Remediations for EIP-1283 reentrancy bug

Here’s a snippet from py-evm:

child_msg_gas = gas + (constants.GAS_CALLSTIPEND if value else 0)

(gas and value are arguments to CALL.)


As shown in this discussion, reasoning gets a little more complicated when taking Solidity’s workaround to enable fingering into account:

// Provide the gas stipend manually at first because we may send zero ether.
// Will be zeroed if we send more than zero ether.
m_context << u256(eth::GasCosts::callStipend);
...
// gas <- gas * !value
m_context << Instruction::SWAP1 << Instruction::DUP2;
m_context << Instruction::ISZERO << Instruction::MUL << Instruction::SWAP1;

These lines are between ~2 and ~4 years old.

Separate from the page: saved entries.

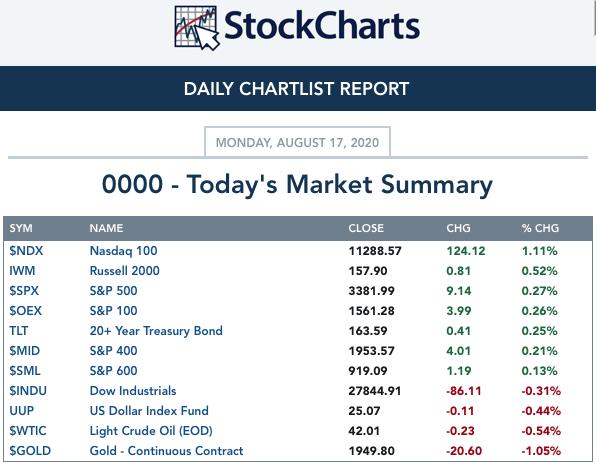Viewport: 596px width, 467px height.
Task: Select the Monday, August 17, 2020 date box
Action: [297, 142]
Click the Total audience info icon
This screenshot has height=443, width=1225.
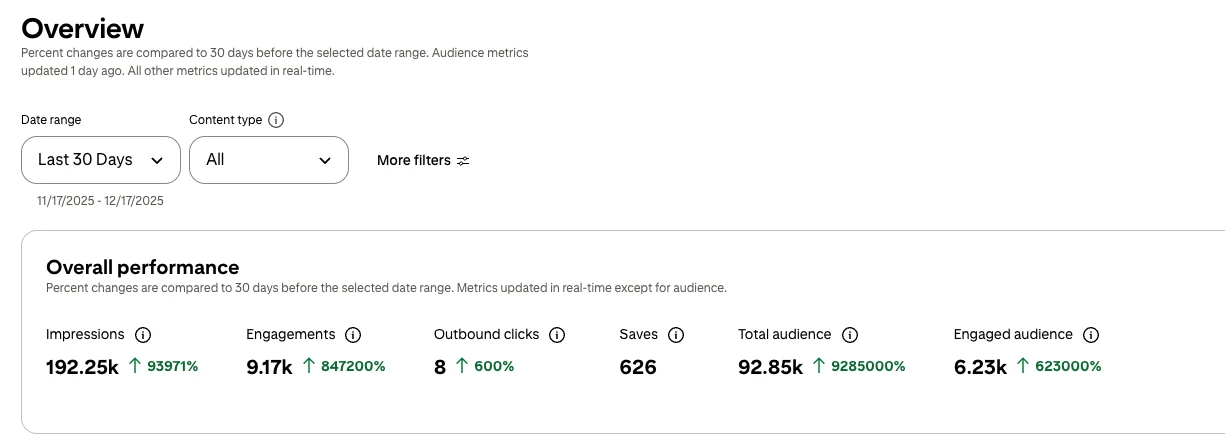click(x=850, y=335)
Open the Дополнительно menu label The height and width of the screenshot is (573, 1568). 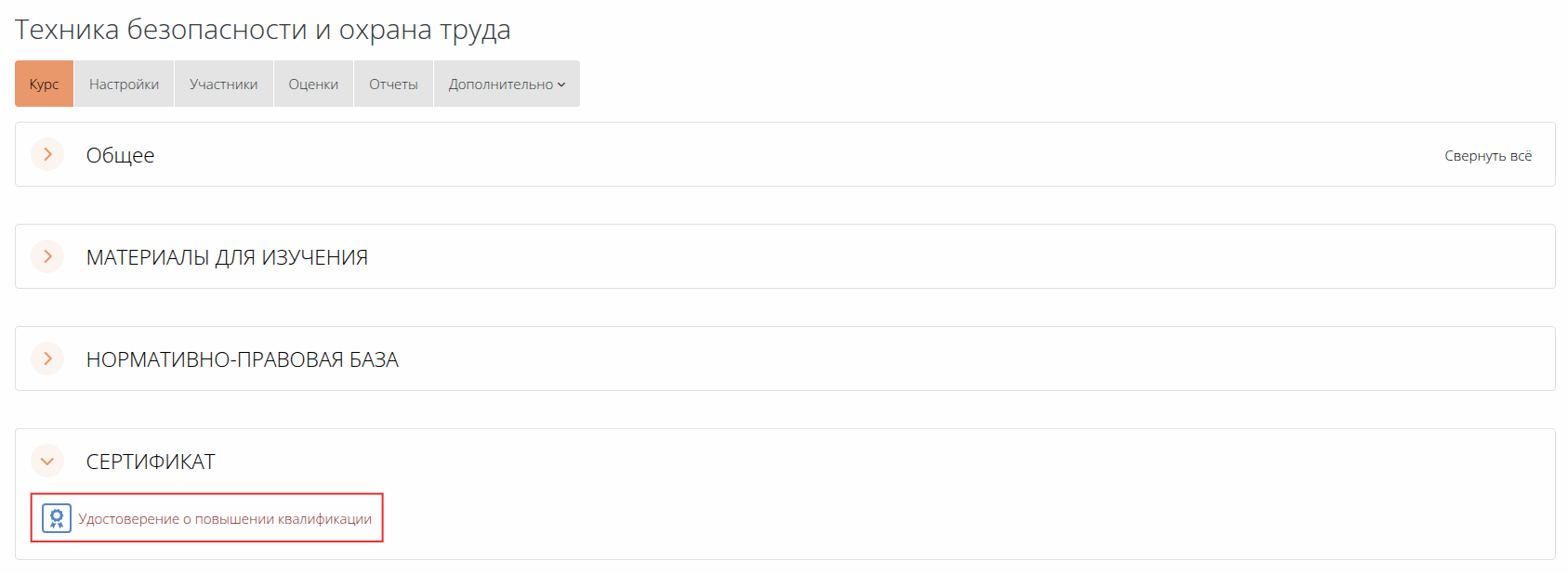point(500,85)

For ref: implementing commit, PR, and issue. Via the latter - people discussing the workaround. That links to a blog post, which should help find discussions where “a lot of people complained” (by reference search).

(This is getting awfully OT, sorry.)

2 Likes

I agree with @ajsutton

The only change to the existing opcode, though, is that it costs less gas in certain situations. If we weren’t aware that could introduce a vulnerability, I don’t think we’d even be considering it. And if we start introducing a new opcode for every gas cost change, we’ll run out of opcodes very quickly.

  1. Cost could be 2300 gas and 2100 gas refund instead of just cost 200 gas
2 Likes

One more (much technically challenging) solution would be to assign EVM version and gas prices to contracts at deployment. That means, that smart contract that is deployed before the hard fork is always executed with old gas prices (and old features of EVM).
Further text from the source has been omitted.